Commercial Real Estate Trends: Office Properties

Commercial Real Estate Trends

Commercial real estate trends, once a powerhouse investment opportunity, is facing a reckoning. This sector, comprising office spaces, retail outlets, and industrial properties, is entangled in the evolving economic conditions and changing workplace norms. Let’s delve into commercial real estate trends to see how to face the prospects of investing in this sector.

What is Commercial Real Estate?

Commercial real estate includes properties that are used for business purposes. This category is diverse and comprises:

  • Office spaces: These include skyscrapers and smaller buildings intended for occupation by businesses.
  • Retail properties: These include shopping malls, storefronts, and other spaces that host businesses that sell goods and services.
  • Industrial properties: These are spaces like warehouses and manufacturing facilities that are used for production, distribution, and storage.

Rising Interest Rates and Commercial Real Estate Trends

Recently, interest rates have gone up sharply, making it costlier for owners to buy or refinance properties. This has come after a long period of cheap debt that fueled a buying spree.

According to Green Street, a data analytics company, in the US, where interest rates started rising in March 2022, the values for institutional-quality offices have plummeted by 27%. Apartment building prices have fallen by 21%, and malls by 18%. In Europe, office prices are expected to experience a drop of over 25%, and nearly 13% in the Asia-Pacific region.

This decline is attributed to the fact that as interest rates rise, the cost of borrowing increases, which leads to a decrease in the number of transactions and the value of properties.
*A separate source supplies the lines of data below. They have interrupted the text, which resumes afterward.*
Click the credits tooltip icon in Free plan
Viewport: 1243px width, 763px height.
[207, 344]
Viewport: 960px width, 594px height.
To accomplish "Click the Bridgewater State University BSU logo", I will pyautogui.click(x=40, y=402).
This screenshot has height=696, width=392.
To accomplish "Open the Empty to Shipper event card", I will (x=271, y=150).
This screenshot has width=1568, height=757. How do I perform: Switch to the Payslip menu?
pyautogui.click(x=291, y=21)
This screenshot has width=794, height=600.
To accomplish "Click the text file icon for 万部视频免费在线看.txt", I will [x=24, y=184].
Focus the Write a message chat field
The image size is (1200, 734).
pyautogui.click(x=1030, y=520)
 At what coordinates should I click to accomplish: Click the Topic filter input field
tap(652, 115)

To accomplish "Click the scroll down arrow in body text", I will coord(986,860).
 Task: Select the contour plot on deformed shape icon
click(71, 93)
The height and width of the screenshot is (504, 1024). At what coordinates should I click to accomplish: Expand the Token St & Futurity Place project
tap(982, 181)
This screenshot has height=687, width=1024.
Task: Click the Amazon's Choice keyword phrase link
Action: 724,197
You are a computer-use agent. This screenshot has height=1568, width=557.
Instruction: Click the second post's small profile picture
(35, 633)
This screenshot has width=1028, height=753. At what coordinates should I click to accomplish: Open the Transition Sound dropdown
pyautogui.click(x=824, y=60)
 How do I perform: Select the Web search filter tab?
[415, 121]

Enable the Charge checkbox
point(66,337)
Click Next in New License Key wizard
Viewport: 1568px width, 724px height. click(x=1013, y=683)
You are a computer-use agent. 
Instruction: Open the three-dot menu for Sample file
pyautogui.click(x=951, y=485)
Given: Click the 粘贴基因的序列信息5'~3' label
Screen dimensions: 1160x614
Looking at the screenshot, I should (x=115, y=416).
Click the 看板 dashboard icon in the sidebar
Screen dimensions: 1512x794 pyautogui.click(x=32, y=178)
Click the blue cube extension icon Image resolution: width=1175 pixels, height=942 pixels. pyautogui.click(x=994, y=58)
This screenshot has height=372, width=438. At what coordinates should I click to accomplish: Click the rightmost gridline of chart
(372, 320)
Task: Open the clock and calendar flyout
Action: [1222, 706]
Changing Workplace Norms and Office Properties

The global pandemic brought about a monumental shift in the way people work. Remote working became the norm, and this has directly impacted the demand for office spaces. With a significant number of companies embracing remote or hybrid working models, office spaces, particularly in big cities like New York, London, and San Francisco, have witnessed reduced occupancy rates. For instance, a new skyscraper in Hong Kong is only a quarter leased. Such low occupancy rates are prompting some landlords to abandon their properties as they face financial strain.

Are Office Properties a Good Investment?

Given the current scenario, investing in office properties seems precarious. But, may present opportunities for some investors. This is because the best time to be brave is when others are fearful.

With high negative sentiment in the market for office buildings, have we reached the lowest point? Or, should investors wait for a further round of defaults before investing?

Major institutional owners like Blackstone, Brookfield, and Pimco have halted payments on some buildings, citing better use for their cash and resources elsewhere.

The recovery of commercial real estate values, especially for office spaces, is expected to be slow. Analysts predict that it could take up to 10 years for US office prices to recover to pre-crisis levels.

Additionally, the situation is highly dependent on geography. Different cities are impacted in varying degrees by localized conditions.

Office Investment: Allied Properties

One office property landlord for investors to watch is Allied Properties. The company is known for having high quality buildings in desirable locations in Canada’s major cities like Toronto. The company is best known for developing old warehouse space in Toronto King West neighbourhood into vibrant offices. The area is now characterised as a sought-after location for both offices and new residential buildings.

However, Allied Properties has also developed new buildings which are adding new risks to its portfolio. One such building is The Well. This building is a new development in partnership with RioCan REIT which was supposed to feature Shopify as an anchor tenant. But, since Shopify plans to work mostly remote, they decided to end their lease. This left The Well with lots of empty space.

Allied Properties is better positioned than most other large office landlords. Its relatively low leverage before the pandemic helped it survive. But there is no way for it to escape the core trends of the office market. Work from home is real and a trend that will continue. The degree to how much office employees will work from home is debated, but certainly a trend that is here to stay.

At some level, Allied Properties becomes an attractive investment again. For investors, is this when the shares are yielding 8%, 10%, 12% are more? With a current yield of 8.50%, the shares seem like fair value. But for investors looking for a deal, they should demand a greater yield over the cost of borrowing. Office market investors may get a chance for higher yields in the coming months and years.


The current state of commercial real estate is akin to shifting sands. The rise in interest rates coupled with changing workplace norms has led to a downturn in property values, particularly in the office space segment. Before considering investment in commercial real estate, it is crucial to analyze the long-term trends and understand the local market conditions. With the landscape so variable, thorough research and cautious decision-making are more important than ever.